Cette missive achevée, il se frotta les mains : « Voilà une affaire bâclée » pensa-t-il.

Du moment qu’il voulait une chose, il ne s’occupait plus de ce qui pouvait survenir. Vouloir, pour lui, c’était pouvoir.

Le jeudi suivant, il se rendit à l’hôtel Windsor assuré que Lucille Gaudry y serait.

Elle y était.

Elle avait pris le thé, à l’hôtel même avec une amie, et mue, comme poussée par une force supérieure à sa volonté, elle avait attendu, malgré l’insolite de cette conduite, l’homme qui la voulait voir.

La curiosité, cette qualité ou ce défaut bien féminin, avait aidé à cette résolution de l’attendre.

Qu’avait-il à lui dire de si important ?

Elle se rappela aussi de devoir certains dommages pour un accident survenu à Ste-Geneviève l’an dernier. Elle mit tout sous le prétexte de régler cette petite affaire.

Le politicien la salua et s’inclina respectueusement.

— Mademoiselle, je vous remercie d’être venue à mon rendez-vous.

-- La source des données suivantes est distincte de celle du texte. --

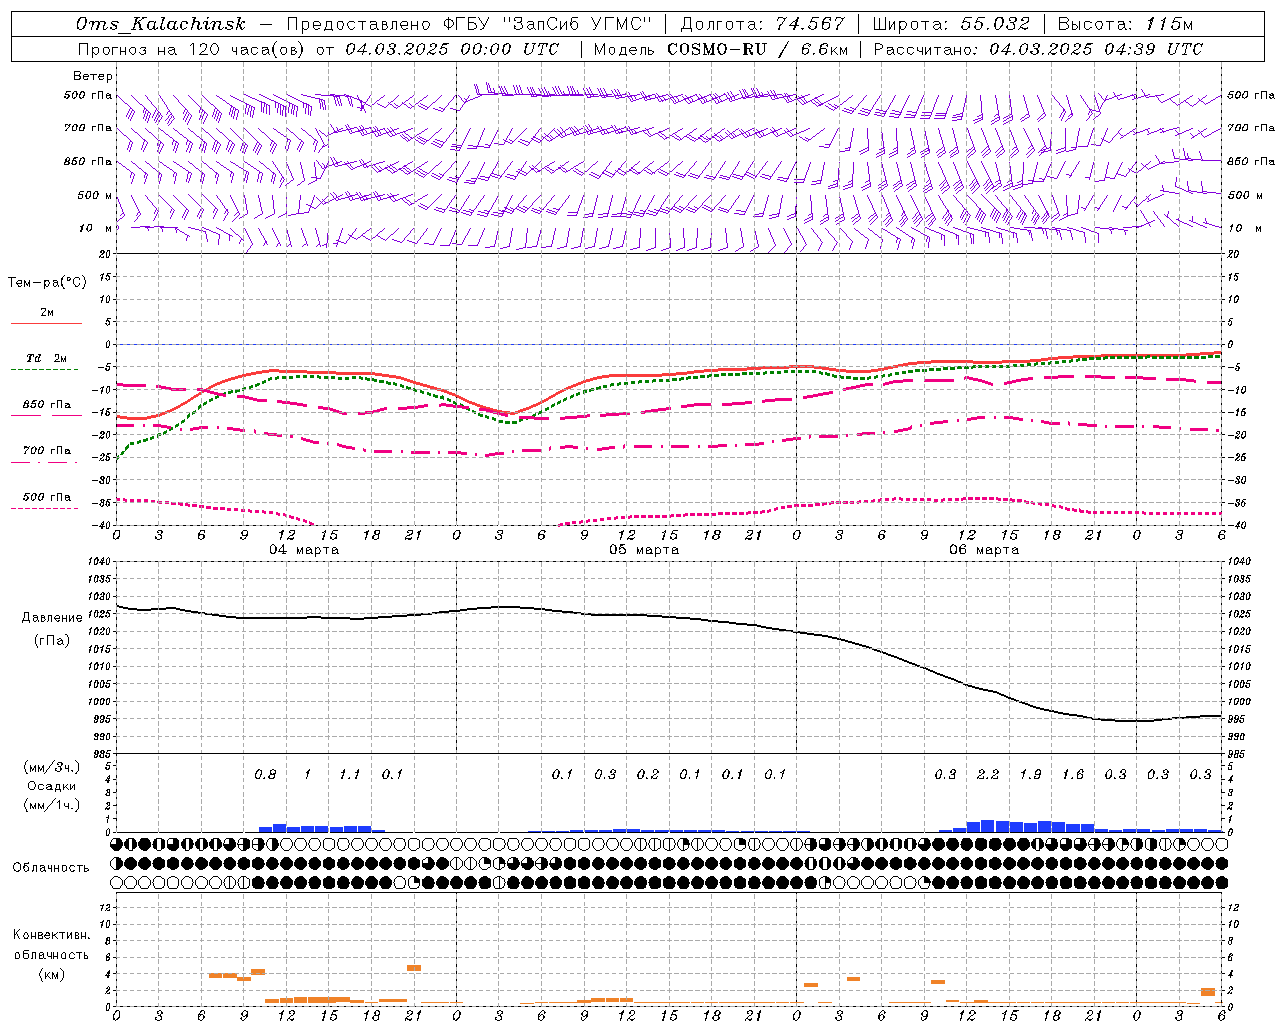The height and width of the screenshot is (1024, 1280).
Task: Click the 06 марта date label
Action: click(x=984, y=550)
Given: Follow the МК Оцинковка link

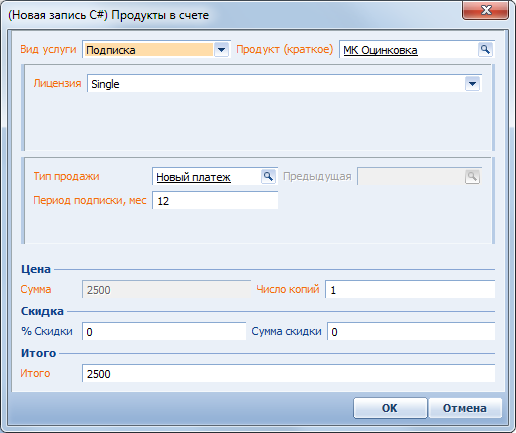Looking at the screenshot, I should click(x=380, y=50).
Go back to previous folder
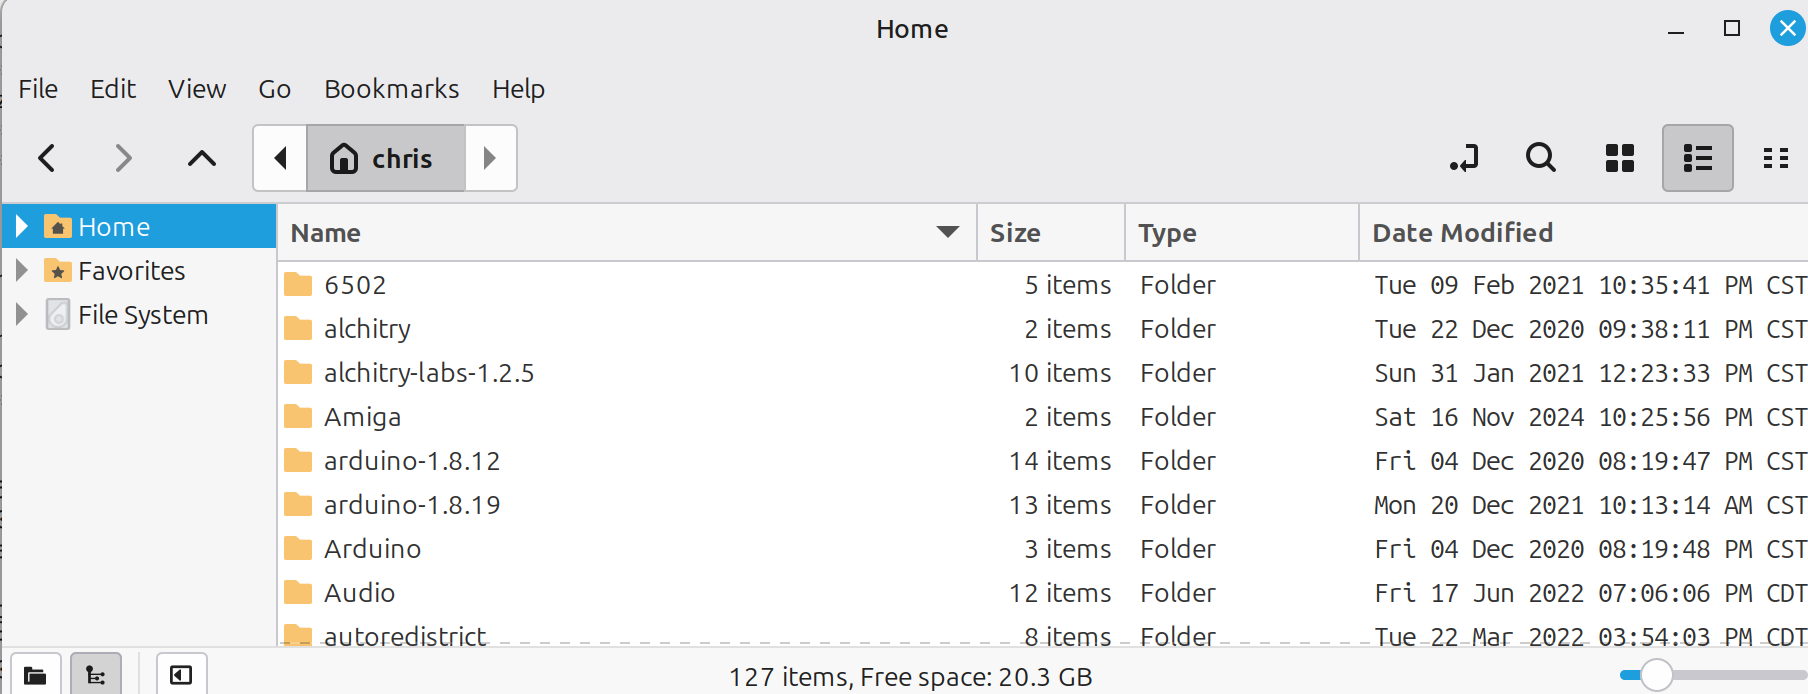The image size is (1808, 694). (x=47, y=158)
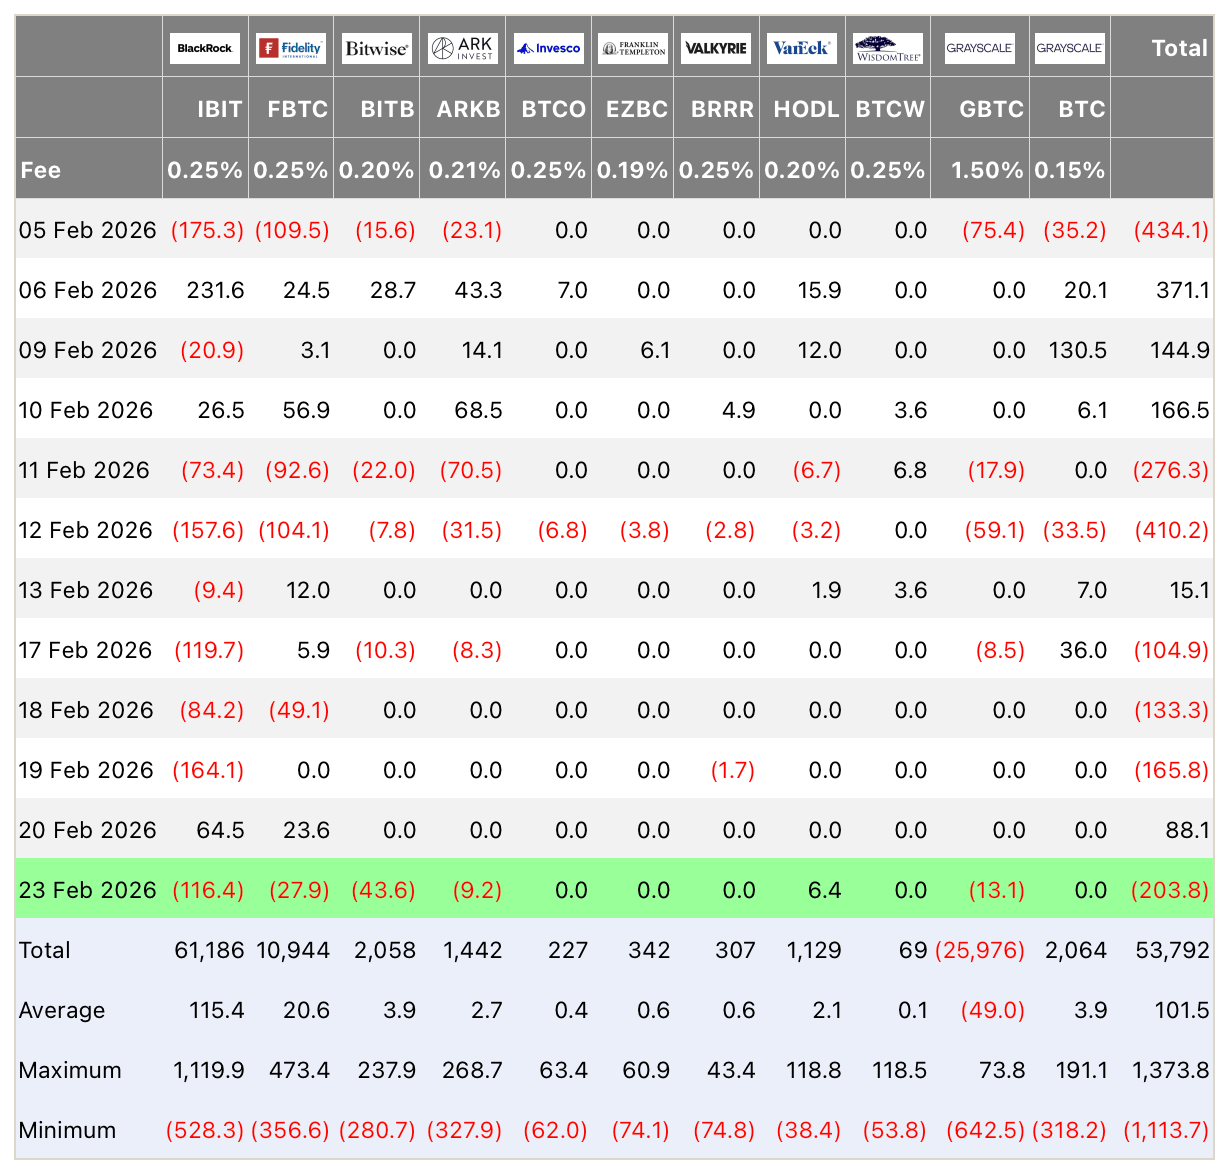Click the Maximum row label
Screen dimensions: 1230x1176
pyautogui.click(x=70, y=1070)
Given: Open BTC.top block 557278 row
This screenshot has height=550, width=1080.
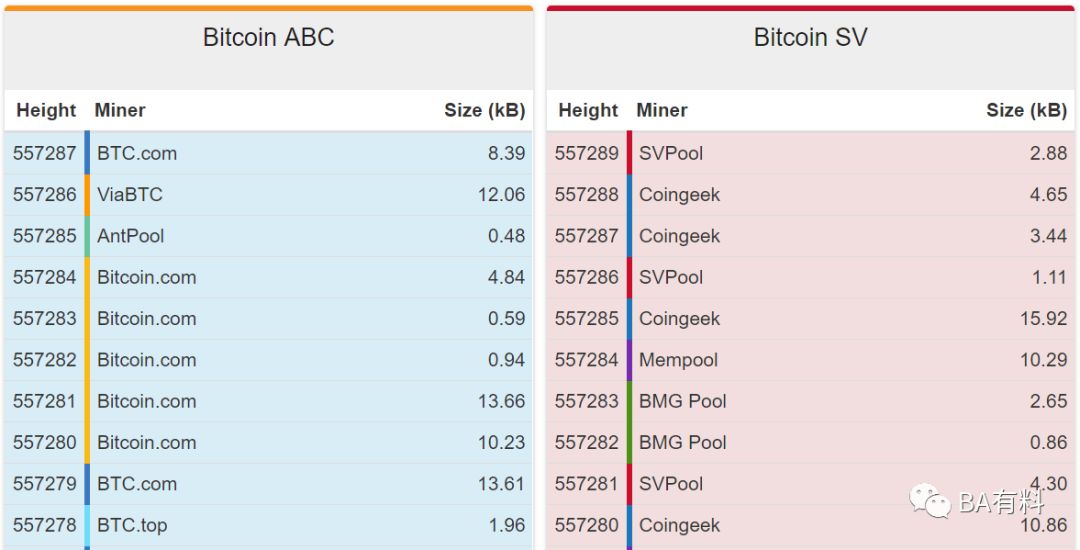Looking at the screenshot, I should point(268,525).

— Monsieur, il n’y a aucuns remerciements à m’offrir. Je me rappelle vous devoir certains dédommagements pour… Et c’était la seule occasion que j’avais de m’en acquitter.

— Ne parlons pas de cela pour le moment. Vous acceptez de dîner avec moi ?

Elle lui répondit en souriant.

— Comme je suis votre débitrice, je vous suis obligée.

Lorsqu’ils pénétrèrent dans la salle à manger et que nombre de convives se retournèrent de leur côté, sa vanité de femme fut secrètement flattée des hommages inconscients qu’on rendait à son chevalier servant de ce soir.

À la dérobée elle regarda André Bertrand. Elle ne put s’empêcher de le trouver beau.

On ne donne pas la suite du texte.